[WRITTEN TASK]
Output the lines of the items as a JSON list of strings, one string per line and no blank lines. Start at the line containing "How do I perform: Click the left" and include every line through the end of the items.

[Collected data]
******************************

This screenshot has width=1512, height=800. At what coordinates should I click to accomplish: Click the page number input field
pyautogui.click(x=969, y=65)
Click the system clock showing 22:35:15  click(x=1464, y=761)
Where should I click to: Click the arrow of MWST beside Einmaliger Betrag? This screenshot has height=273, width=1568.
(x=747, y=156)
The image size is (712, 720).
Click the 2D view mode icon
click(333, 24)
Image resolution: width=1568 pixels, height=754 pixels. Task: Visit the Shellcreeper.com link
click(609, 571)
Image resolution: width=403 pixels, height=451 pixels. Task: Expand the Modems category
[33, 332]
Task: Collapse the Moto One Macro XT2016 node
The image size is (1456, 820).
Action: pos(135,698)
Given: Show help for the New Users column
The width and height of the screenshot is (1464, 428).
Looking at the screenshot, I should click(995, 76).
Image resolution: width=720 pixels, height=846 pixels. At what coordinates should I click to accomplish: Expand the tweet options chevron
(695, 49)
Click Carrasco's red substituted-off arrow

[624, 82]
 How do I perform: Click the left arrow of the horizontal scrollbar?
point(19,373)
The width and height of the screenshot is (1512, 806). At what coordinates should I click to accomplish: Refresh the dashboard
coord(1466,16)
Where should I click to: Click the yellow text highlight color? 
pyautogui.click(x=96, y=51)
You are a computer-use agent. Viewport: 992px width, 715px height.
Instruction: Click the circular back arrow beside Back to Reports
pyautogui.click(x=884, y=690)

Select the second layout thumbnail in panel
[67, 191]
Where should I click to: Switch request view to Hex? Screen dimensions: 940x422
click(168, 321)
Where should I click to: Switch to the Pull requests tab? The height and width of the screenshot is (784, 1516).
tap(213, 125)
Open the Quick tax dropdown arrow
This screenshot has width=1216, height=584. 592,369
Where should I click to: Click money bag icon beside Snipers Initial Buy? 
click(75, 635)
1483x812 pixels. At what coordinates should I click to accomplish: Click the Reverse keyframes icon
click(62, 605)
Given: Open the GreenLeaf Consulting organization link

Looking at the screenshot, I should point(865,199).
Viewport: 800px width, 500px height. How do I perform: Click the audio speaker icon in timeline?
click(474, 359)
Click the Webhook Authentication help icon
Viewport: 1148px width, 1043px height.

******************************

[THE COMPLETED TASK]
[
  " How do I perform: Click the left arrow of the horizontal scrollbar?",
  "point(19,373)",
  "The width and height of the screenshot is (1512, 806). At what coordinates should I click to accomplish: Refresh the dashboard",
  "coord(1466,16)",
  "Where should I click to: Click the yellow text highlight color? ",
  "pyautogui.click(x=96, y=51)",
  "You are a computer-use agent. Viewport: 992px width, 715px height.",
  "Instruction: Click the circular back arrow beside Back to Reports",
  "pyautogui.click(x=884, y=690)",
  "Select the second layout thumbnail in panel",
  "[67, 191]",
  "Where should I click to: Switch request view to Hex? Screen dimensions: 940x422",
  "click(168, 321)",
  "Where should I click to: Switch to the Pull requests tab? The height and width of the screenshot is (784, 1516).",
  "tap(213, 125)",
  "Open the Quick tax dropdown arrow",
  "This screenshot has width=1216, height=584. 592,369",
  "Where should I click to: Click money bag icon beside Snipers Initial Buy? ",
  "click(75, 635)",
  "1483x812 pixels. At what coordinates should I click to accomplish: Click the Reverse keyframes icon",
  "click(62, 605)",
  "Given: Open the GreenLeaf Consulting organization link",
  "Looking at the screenshot, I should point(865,199).",
  "Viewport: 800px width, 500px height. How do I perform: Click the audio speaker icon in timeline?",
  "click(474, 359)",
  "Click the Webhook Authentication help icon",
  "Viewport: 1148px width, 1043px height."
]